My water well has filled with sediment

   / My water well has filled with sediment #1  

1Mech

Gold Member
Joined
Sep 20, 2022
Messages
382
Location
Sand Springs, OK & Yellville, AR
Tractor
International B414
My well is ~120 feet deep. When drilled, about 4 years ago, the driller said it ran 60 GPM with the static water level at 30 feet. The pump was placed at 80 feet and the water tasted wonderful. But now, 4 years later, the water coming out of the faucet looked like root beer a few times and always cloudy. Eventually the flow went way down and took a long time to fill the pressure tank. I called out the people who drilled it, they pulled the pump, only to find the pump stuck in sediment, sand and small rocks. The well itself is only about 40 feet from a spring fed creek, I am not sure why they drilled it so close to the creek, as the driller himself said they often have trouble when close to a creek, this is in the north central Arkansas Ozarks. We have discussed redrilling to clean the sediment out and extending a new casing further down the well bore with a plug hopefully below the point the sediment is entering. Another option is to drill a new well. Have any of you had experience with this sort of thing? Currently I have the pump lying in the creek and using creek water for washing and toilet flushing. The creek is very clear running, so the water actually looks better than what was coming out of the well, but we do bring in city water for drinking.
 
   / My water well has filled with sediment #2  
Gosh, sorry to hear of your issues.

Around here, it is common to run compressed air down the well in a long pipe to clean out a well. I can't comment for your location, but 40' to a stream in a sand aquifer seems close.

To what depth was the well casing run?

To me, the bigger question is where the soil/rocks/sediment came from; did the well driller inspect the bore, looking for collapse(s)? Where does the sediment match the drill record?

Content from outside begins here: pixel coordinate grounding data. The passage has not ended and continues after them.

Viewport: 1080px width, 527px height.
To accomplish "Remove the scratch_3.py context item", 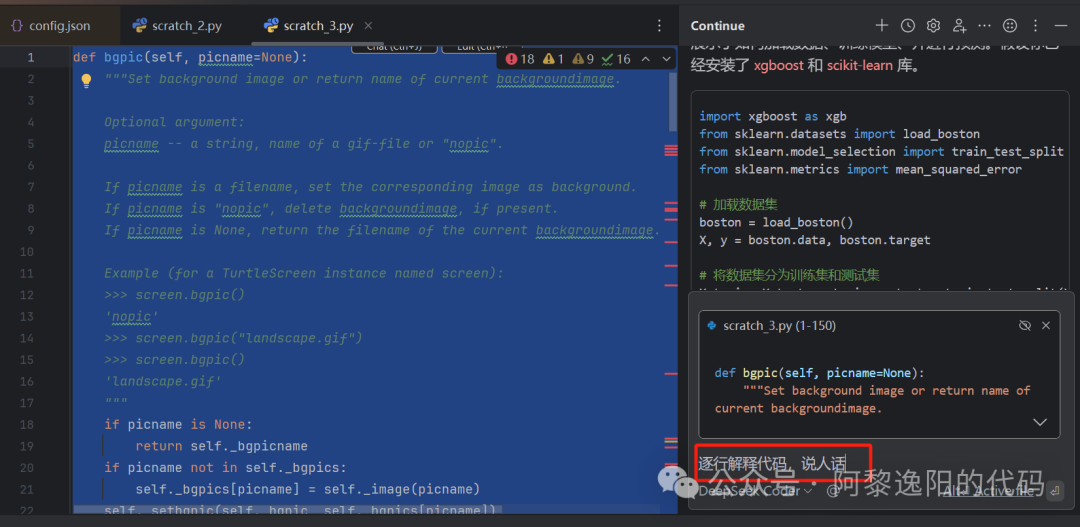I will click(x=1046, y=326).
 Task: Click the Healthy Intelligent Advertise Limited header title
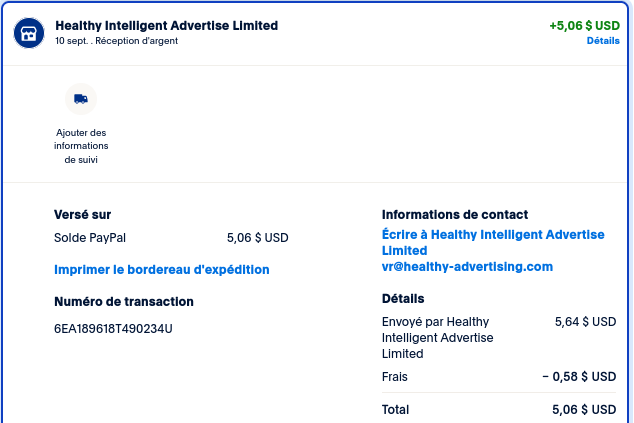tap(167, 25)
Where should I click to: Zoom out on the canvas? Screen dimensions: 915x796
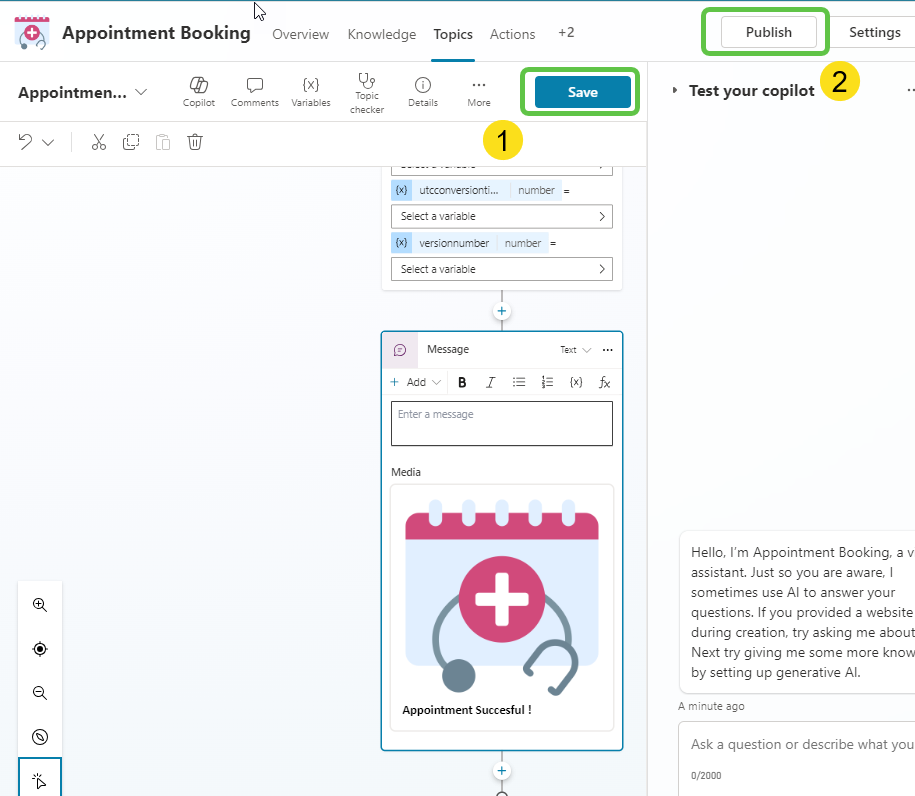pyautogui.click(x=40, y=693)
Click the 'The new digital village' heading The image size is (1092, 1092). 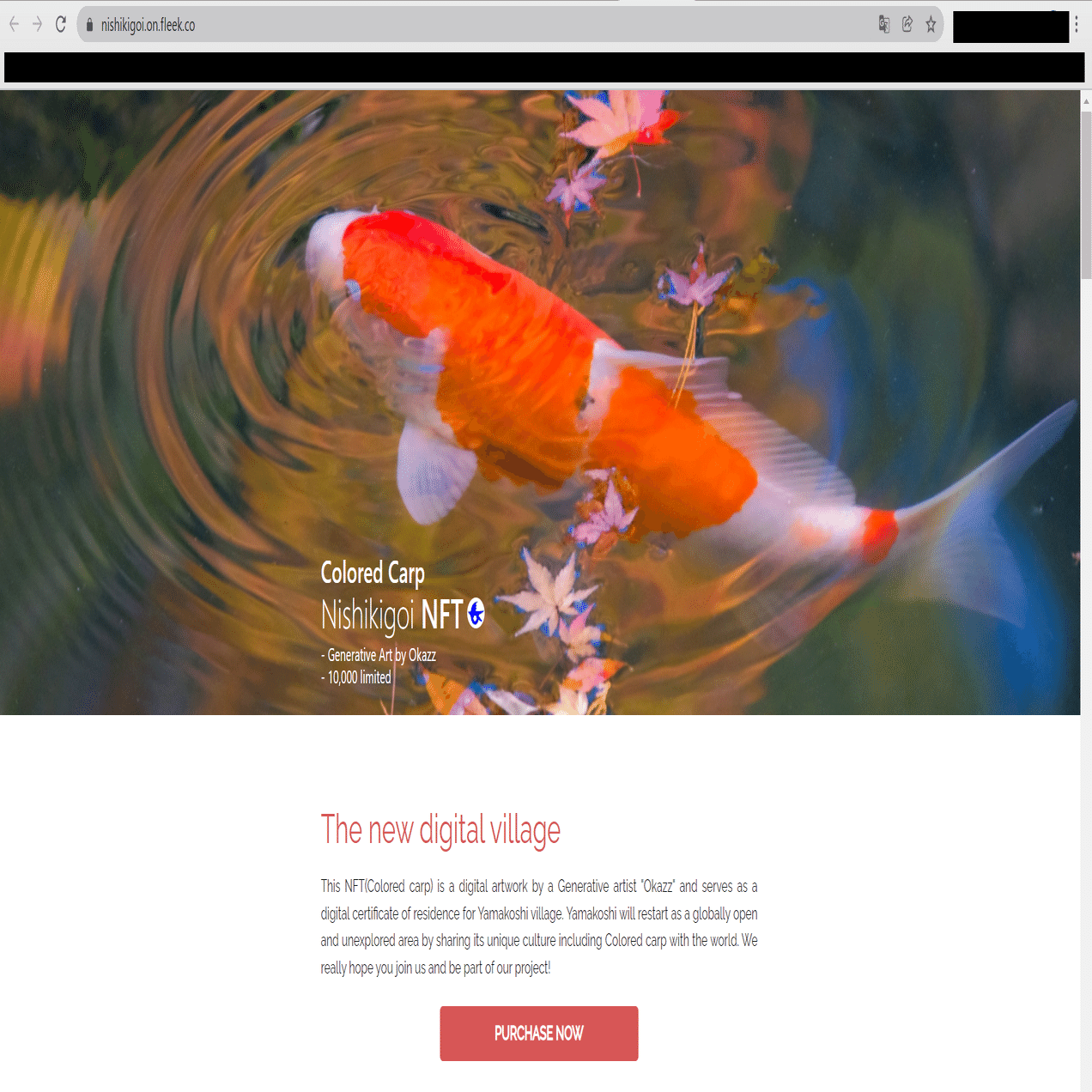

Finally, how competent do you believe this driller is? Four years to well failure seems...rather short.

All the best,

Peter
 
   / My water well has filled with sediment #3  
I'm in a different area of the country but a 40' well sounds quite shallow. We are closer to 500 ft.
Anyway your water table is high but there is active sediment movement at that depth. I would guess a deeper hole with the pump suspended well above the bottom would solve the problem for x years to come depending on how fast the hole fills with sentiment and how much off the bottom the pump and water line is.
 
   / My water well has filled with sediment #4  
60gpm? Sweet Baby Heysoos, that is a lot of pressure. My well is 15gpm and that is considered very good. Anyway, how many feet of casing did they use? It sounds like the un-cased walls have collapsed due to that high pressure.
 
   / My water well has filled with sediment #5  
Normally you are pulling water from an aquifer and the creek shouldn’t affect it. I wonder if a little pressure from the creek is forcing the crap in your well. What to do to fix it? I haven’t a clue. Go with what the well guy suggests along with your own judgement.
 
   / My water well has filled with sediment #6  
Talk to a REPUTABLE (not the cheapest) well driller in your area. Wells are local. Don't take the advice of a guy from NH that knows about wells in his area, but probably not in your area.
 
   / My water well has filled with sediment #8  
I am sorry to hear about your problems.
My well is ~120 feet deep. When drilled, about 4 years ago, the driller said it ran 60 GPM with the static water level at 30 feet. The pump was placed at 80 feet
Thanks for the data it gives a better idea of what you have. Most folks are like "I have hole in ground water comes out". :)
I called out the people who drilled it, they pulled the pump, only to find the pump stuck in sediment, sand and small rocks.
You should not be getting large sediment on a well that is 120' deep with a pump 40' off the bottom and is only 4 years old. What did your well driller state was the reason for the failed well? It would be interesting to hear their thoughts. I can say that one of two things happened, something very weird happened causing the well to fail suddenly or your well driller is incompetent.
We have discussed redrilling to clean the sediment out and extending a new casing further down the well bore with a plug hopefully below the point the sediment is entering. Another option is to drill a new well. Have any of you had experience with this sort of thing?
My comments are going to be general as Steve (who is very experienced in wells) stated it well. Don't take the advice from a guy who did water wells in MN either (me).
Talk to a REPUTABLE (not the cheapest) well driller in your area. Wells are local. Don't take the advice of a guy from NH that knows about wells in his area, but probably not in your area.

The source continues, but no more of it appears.